GIVEN ENTRIES:
•••

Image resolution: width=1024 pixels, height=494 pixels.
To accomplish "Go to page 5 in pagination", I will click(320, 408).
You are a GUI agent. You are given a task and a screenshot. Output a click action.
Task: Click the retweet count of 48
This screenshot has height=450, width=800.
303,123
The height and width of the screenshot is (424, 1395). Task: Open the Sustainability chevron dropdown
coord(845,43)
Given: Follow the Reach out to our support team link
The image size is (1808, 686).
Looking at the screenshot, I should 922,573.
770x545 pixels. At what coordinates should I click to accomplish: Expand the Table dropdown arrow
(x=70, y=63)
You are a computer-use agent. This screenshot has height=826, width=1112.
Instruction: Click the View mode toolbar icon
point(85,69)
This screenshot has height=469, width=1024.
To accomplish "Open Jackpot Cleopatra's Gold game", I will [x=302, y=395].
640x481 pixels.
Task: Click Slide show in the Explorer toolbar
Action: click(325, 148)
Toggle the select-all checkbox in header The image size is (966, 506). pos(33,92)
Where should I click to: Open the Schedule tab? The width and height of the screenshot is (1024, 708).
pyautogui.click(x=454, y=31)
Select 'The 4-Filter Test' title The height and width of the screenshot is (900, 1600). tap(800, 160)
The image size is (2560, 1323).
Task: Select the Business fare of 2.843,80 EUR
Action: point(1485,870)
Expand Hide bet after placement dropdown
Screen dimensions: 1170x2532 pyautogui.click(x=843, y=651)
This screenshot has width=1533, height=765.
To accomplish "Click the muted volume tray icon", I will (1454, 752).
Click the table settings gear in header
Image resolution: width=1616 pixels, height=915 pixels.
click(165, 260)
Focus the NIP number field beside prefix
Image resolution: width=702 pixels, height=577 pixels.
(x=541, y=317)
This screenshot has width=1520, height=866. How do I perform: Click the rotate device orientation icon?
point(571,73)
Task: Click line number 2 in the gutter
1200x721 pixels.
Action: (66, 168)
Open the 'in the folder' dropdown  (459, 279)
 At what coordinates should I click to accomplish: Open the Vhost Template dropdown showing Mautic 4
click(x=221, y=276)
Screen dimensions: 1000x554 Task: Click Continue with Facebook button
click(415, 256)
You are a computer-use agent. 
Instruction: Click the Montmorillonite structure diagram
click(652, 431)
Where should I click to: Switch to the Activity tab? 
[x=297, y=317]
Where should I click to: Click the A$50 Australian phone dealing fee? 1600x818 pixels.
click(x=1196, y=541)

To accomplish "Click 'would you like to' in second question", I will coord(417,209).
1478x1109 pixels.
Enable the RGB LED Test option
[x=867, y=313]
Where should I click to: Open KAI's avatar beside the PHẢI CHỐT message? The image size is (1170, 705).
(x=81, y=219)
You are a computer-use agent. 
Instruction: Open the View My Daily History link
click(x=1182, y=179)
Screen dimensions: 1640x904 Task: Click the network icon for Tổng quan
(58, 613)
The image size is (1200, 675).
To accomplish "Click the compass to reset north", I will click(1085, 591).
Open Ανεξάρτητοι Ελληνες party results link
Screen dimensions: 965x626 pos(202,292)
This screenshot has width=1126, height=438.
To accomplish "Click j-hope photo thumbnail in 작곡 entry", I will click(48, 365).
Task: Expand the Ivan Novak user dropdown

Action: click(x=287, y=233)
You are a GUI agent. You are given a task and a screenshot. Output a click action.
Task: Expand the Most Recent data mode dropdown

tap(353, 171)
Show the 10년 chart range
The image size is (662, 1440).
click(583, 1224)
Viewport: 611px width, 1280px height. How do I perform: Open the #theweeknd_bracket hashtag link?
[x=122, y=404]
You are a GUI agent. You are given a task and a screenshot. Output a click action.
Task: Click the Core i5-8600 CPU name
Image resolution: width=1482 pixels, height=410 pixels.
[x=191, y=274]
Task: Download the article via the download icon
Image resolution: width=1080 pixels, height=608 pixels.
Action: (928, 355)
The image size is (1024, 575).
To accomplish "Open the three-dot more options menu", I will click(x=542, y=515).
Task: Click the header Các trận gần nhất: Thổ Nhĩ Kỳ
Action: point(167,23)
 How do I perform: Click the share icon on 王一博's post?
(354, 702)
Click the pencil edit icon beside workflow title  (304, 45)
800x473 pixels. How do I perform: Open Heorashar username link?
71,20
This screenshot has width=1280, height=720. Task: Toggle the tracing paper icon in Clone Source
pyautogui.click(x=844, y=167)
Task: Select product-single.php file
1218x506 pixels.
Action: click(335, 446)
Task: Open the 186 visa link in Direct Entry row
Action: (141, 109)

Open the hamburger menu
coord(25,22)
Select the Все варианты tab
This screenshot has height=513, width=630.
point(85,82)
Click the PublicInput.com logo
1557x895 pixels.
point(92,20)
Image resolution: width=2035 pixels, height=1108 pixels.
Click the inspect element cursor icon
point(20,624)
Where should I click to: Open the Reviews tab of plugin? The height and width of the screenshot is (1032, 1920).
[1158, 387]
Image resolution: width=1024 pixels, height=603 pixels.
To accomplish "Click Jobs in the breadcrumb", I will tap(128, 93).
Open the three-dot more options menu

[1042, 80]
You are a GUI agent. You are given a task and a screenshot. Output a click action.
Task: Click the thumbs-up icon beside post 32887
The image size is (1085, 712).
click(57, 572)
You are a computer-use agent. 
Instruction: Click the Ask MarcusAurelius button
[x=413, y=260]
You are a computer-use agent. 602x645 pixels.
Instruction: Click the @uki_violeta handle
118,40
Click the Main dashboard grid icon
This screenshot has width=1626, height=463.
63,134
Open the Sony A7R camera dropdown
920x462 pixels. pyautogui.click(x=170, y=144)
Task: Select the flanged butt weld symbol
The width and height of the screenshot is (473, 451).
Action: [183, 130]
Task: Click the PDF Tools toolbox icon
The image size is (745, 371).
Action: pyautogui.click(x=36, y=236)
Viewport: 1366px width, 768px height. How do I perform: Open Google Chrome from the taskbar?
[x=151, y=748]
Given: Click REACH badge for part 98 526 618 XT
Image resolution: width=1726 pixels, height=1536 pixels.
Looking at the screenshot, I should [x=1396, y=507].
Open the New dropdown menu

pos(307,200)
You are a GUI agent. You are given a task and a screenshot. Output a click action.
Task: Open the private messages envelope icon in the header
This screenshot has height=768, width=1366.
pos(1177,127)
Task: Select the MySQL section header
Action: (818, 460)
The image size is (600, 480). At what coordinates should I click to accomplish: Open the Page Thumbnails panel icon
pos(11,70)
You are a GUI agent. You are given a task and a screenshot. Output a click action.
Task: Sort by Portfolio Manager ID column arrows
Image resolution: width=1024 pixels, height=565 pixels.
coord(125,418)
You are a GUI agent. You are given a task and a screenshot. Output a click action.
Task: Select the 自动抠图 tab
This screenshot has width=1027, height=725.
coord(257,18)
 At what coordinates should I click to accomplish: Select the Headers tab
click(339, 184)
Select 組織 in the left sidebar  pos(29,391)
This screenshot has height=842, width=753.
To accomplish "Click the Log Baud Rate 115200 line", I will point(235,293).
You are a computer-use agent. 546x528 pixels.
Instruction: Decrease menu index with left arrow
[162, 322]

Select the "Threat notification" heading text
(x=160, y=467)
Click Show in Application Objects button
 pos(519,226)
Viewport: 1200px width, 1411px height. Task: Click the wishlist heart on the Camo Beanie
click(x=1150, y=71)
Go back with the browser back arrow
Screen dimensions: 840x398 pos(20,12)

•••

ACTIVITY: The answer must be the full listing, repeated word for word.

SOLVED EXERCISE:
Image resolution: width=1024 pixels, height=494 pixels.
To accomplish "Go to page 5 in pagination", I will click(320, 408).
You are a GUI agent. You are given a task and a screenshot. Output a click action.
Task: Click the retweet count of 48
This screenshot has height=450, width=800.
303,123
The height and width of the screenshot is (424, 1395). Task: Open the Sustainability chevron dropdown
coord(845,43)
Given: Follow the Reach out to our support team link
The image size is (1808, 686).
Looking at the screenshot, I should 922,573.
770x545 pixels. At what coordinates should I click to accomplish: Expand the Table dropdown arrow
(x=70, y=63)
You are a computer-use agent. This screenshot has height=826, width=1112.
Instruction: Click the View mode toolbar icon
point(85,69)
This screenshot has height=469, width=1024.
To accomplish "Open Jackpot Cleopatra's Gold game", I will [x=302, y=395].
640x481 pixels.
Task: Click Slide show in the Explorer toolbar
Action: click(325, 148)
Toggle the select-all checkbox in header The image size is (966, 506). pos(33,92)
Where should I click to: Open the Schedule tab? The width and height of the screenshot is (1024, 708).
pyautogui.click(x=454, y=31)
Select 'The 4-Filter Test' title The height and width of the screenshot is (900, 1600). tap(800, 160)
The image size is (2560, 1323).
Task: Select the Business fare of 2.843,80 EUR
Action: point(1485,870)
Expand Hide bet after placement dropdown
Screen dimensions: 1170x2532 pyautogui.click(x=843, y=651)
This screenshot has width=1533, height=765.
To accomplish "Click the muted volume tray icon", I will (1454, 752).
Click the table settings gear in header
Image resolution: width=1616 pixels, height=915 pixels.
click(165, 260)
Focus the NIP number field beside prefix
Image resolution: width=702 pixels, height=577 pixels.
(x=541, y=317)
This screenshot has width=1520, height=866. How do I perform: Click the rotate device orientation icon?
point(571,73)
Task: Click line number 2 in the gutter
1200x721 pixels.
Action: (66, 168)
Open the 'in the folder' dropdown  (459, 279)
 At what coordinates should I click to accomplish: Open the Vhost Template dropdown showing Mautic 4
click(x=221, y=276)
Screen dimensions: 1000x554 Task: Click Continue with Facebook button
click(415, 256)
You are a computer-use agent. 
Instruction: Click the Montmorillonite structure diagram
click(652, 431)
Where should I click to: Switch to the Activity tab? 
[x=297, y=317]
Where should I click to: Click the A$50 Australian phone dealing fee? 1600x818 pixels.
click(x=1196, y=541)

To accomplish "Click 'would you like to' in second question", I will coord(417,209).
1478x1109 pixels.
Enable the RGB LED Test option
[x=867, y=313]
Where should I click to: Open KAI's avatar beside the PHẢI CHỐT message? The image size is (1170, 705).
(x=81, y=219)
You are a computer-use agent. 
Instruction: Open the View My Daily History link
click(x=1182, y=179)
Screen dimensions: 1640x904 Task: Click the network icon for Tổng quan
(58, 613)
The image size is (1200, 675).
To accomplish "Click the compass to reset north", I will click(1085, 591).
Open Ανεξάρτητοι Ελληνες party results link
Screen dimensions: 965x626 pos(202,292)
This screenshot has width=1126, height=438.
To accomplish "Click j-hope photo thumbnail in 작곡 entry", I will click(48, 365).
Task: Expand the Ivan Novak user dropdown

Action: click(x=287, y=233)
You are a GUI agent. You are given a task and a screenshot. Output a click action.
Task: Expand the Most Recent data mode dropdown

tap(353, 171)
Show the 10년 chart range
The image size is (662, 1440).
click(583, 1224)
Viewport: 611px width, 1280px height. How do I perform: Open the #theweeknd_bracket hashtag link?
[x=122, y=404]
You are a GUI agent. You are given a task and a screenshot. Output a click action.
Task: Click the Core i5-8600 CPU name
Image resolution: width=1482 pixels, height=410 pixels.
[x=191, y=274]
Task: Download the article via the download icon
Image resolution: width=1080 pixels, height=608 pixels.
Action: (928, 355)
The image size is (1024, 575).
To accomplish "Open the three-dot more options menu", I will click(x=542, y=515).
Task: Click the header Các trận gần nhất: Thổ Nhĩ Kỳ
Action: point(167,23)
 How do I perform: Click the share icon on 王一博's post?
(354, 702)
Click the pencil edit icon beside workflow title  (304, 45)
800x473 pixels. How do I perform: Open Heorashar username link?
71,20
This screenshot has width=1280, height=720. Task: Toggle the tracing paper icon in Clone Source
pyautogui.click(x=844, y=167)
Task: Select product-single.php file
1218x506 pixels.
Action: click(335, 446)
Task: Open the 186 visa link in Direct Entry row
Action: (141, 109)

Open the hamburger menu
coord(25,22)
Select the Все варианты tab
This screenshot has height=513, width=630.
point(85,82)
Click the PublicInput.com logo
1557x895 pixels.
point(92,20)
Image resolution: width=2035 pixels, height=1108 pixels.
Click the inspect element cursor icon
point(20,624)
Where should I click to: Open the Reviews tab of plugin? The height and width of the screenshot is (1032, 1920).
[1158, 387]
Image resolution: width=1024 pixels, height=603 pixels.
To accomplish "Click Jobs in the breadcrumb", I will tap(128, 93).
Open the three-dot more options menu

[1042, 80]
You are a GUI agent. You are given a task and a screenshot. Output a click action.
Task: Click the thumbs-up icon beside post 32887
The image size is (1085, 712).
click(57, 572)
You are a computer-use agent. 
Instruction: Click the Ask MarcusAurelius button
[x=413, y=260]
You are a computer-use agent. 602x645 pixels.
Instruction: Click the @uki_violeta handle
118,40
Click the Main dashboard grid icon
This screenshot has width=1626, height=463.
63,134
Open the Sony A7R camera dropdown
920x462 pixels. pyautogui.click(x=170, y=144)
Task: Select the flanged butt weld symbol
The width and height of the screenshot is (473, 451).
Action: [183, 130]
Task: Click the PDF Tools toolbox icon
The image size is (745, 371).
Action: pyautogui.click(x=36, y=236)
Viewport: 1366px width, 768px height. How do I perform: Open Google Chrome from the taskbar?
[x=151, y=748]
Given: Click REACH badge for part 98 526 618 XT
Image resolution: width=1726 pixels, height=1536 pixels.
Looking at the screenshot, I should [x=1396, y=507].
Open the New dropdown menu

pos(307,200)
You are a GUI agent. You are given a task and a screenshot. Output a click action.
Task: Open the private messages envelope icon in the header
This screenshot has height=768, width=1366.
pos(1177,127)
Task: Select the MySQL section header
Action: (818, 460)
The image size is (600, 480). At what coordinates should I click to accomplish: Open the Page Thumbnails panel icon
pos(11,70)
You are a GUI agent. You are given a task and a screenshot. Output a click action.
Task: Sort by Portfolio Manager ID column arrows
Image resolution: width=1024 pixels, height=565 pixels.
coord(125,418)
You are a GUI agent. You are given a task and a screenshot. Output a click action.
Task: Select the 自动抠图 tab
This screenshot has width=1027, height=725.
coord(257,18)
 At what coordinates should I click to accomplish: Select the Headers tab
click(339, 184)
Select 組織 in the left sidebar  pos(29,391)
This screenshot has height=842, width=753.
To accomplish "Click the Log Baud Rate 115200 line", I will point(235,293).
You are a computer-use agent. 546x528 pixels.
Instruction: Decrease menu index with left arrow
[162, 322]

Select the "Threat notification" heading text
(x=160, y=467)
Click Show in Application Objects button
 pos(519,226)
Viewport: 1200px width, 1411px height. Task: Click the wishlist heart on the Camo Beanie
click(x=1150, y=71)
Go back with the browser back arrow
Screen dimensions: 840x398 pos(20,12)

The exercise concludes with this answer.